Se a Verona il gioco è semplice perché l’Udc candida Alfredo Meocci, nella patria di Pirandello le appartenenze si intrecciano e i ruoli vengono scambiati. Marco Zambuto, 33enne ex segretario provinciale dell’Udc, di estrazione democristiana doc, ha già messo in pista tre liste civiche ed è pronto a raccogliere adesioni da ogni parte. Ma il suo primo ostacolo è Totò Cuffaro, suo garante sino a ieri. Ora, da vicesegretario nazionale vicario del partito di Casini, dovrà anche garantire l’alleanza con il resto della Cdl.
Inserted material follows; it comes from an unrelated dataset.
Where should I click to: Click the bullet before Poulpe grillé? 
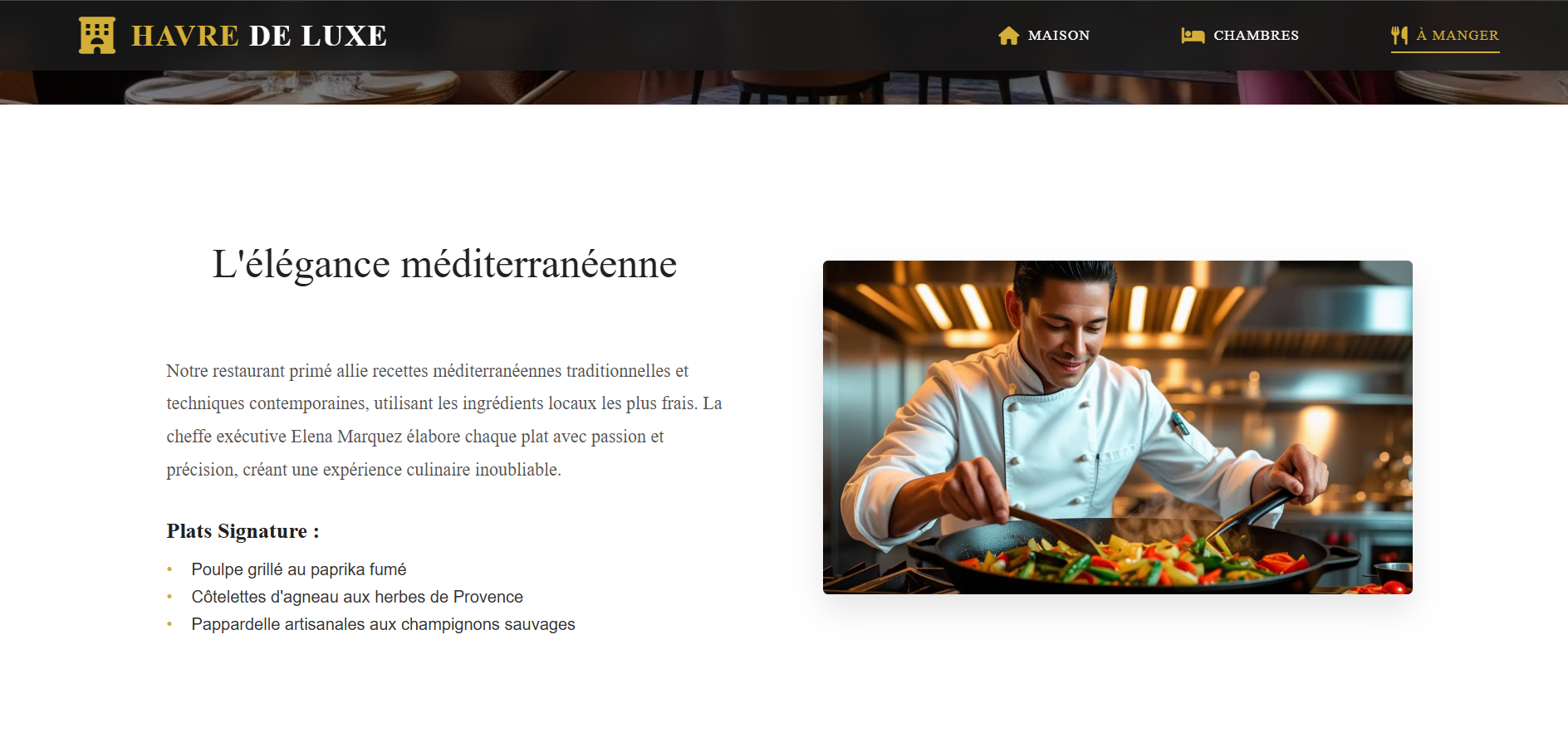169,569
E intanto con abile gioco democristiano condito da alchimie pirandelliane, la Cdl ha deciso che Agrigento tocca al nuovo alleato, Raffaele Lombardo. E la candidatura di un medico, Enzo Camilleri, moderato e conosciuto in città, sembra fatta apposta per togliere le castagne dal fuoco a Totò Cuffaro, che su Agrigento ha ricevuto non poche pressioni da Roma. Dove vedono di buon occhio la candidatura del ribelle Zambuto. Purché, dicono, non ci siano liste esplicitamente di sinistra a sostenerlo. Tutt’al più liste civiche. «Mettiamo Agrigento sopra i partiti» è lo slogan che vuole cavalcare il trentenne Zambuto.